__Task details__.
Which lines to output? The line containing "You are a GUI" and every line after it in the data below, each copied exactly.

#####

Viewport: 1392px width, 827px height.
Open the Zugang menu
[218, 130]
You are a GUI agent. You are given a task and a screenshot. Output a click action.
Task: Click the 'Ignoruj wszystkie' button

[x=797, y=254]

#####

__Answer to the exercise__.
You are a GUI agent. You are given a task and a screenshot. Output a click action.
Task: Click the 'Ignoruj wszystkie' button

[x=797, y=254]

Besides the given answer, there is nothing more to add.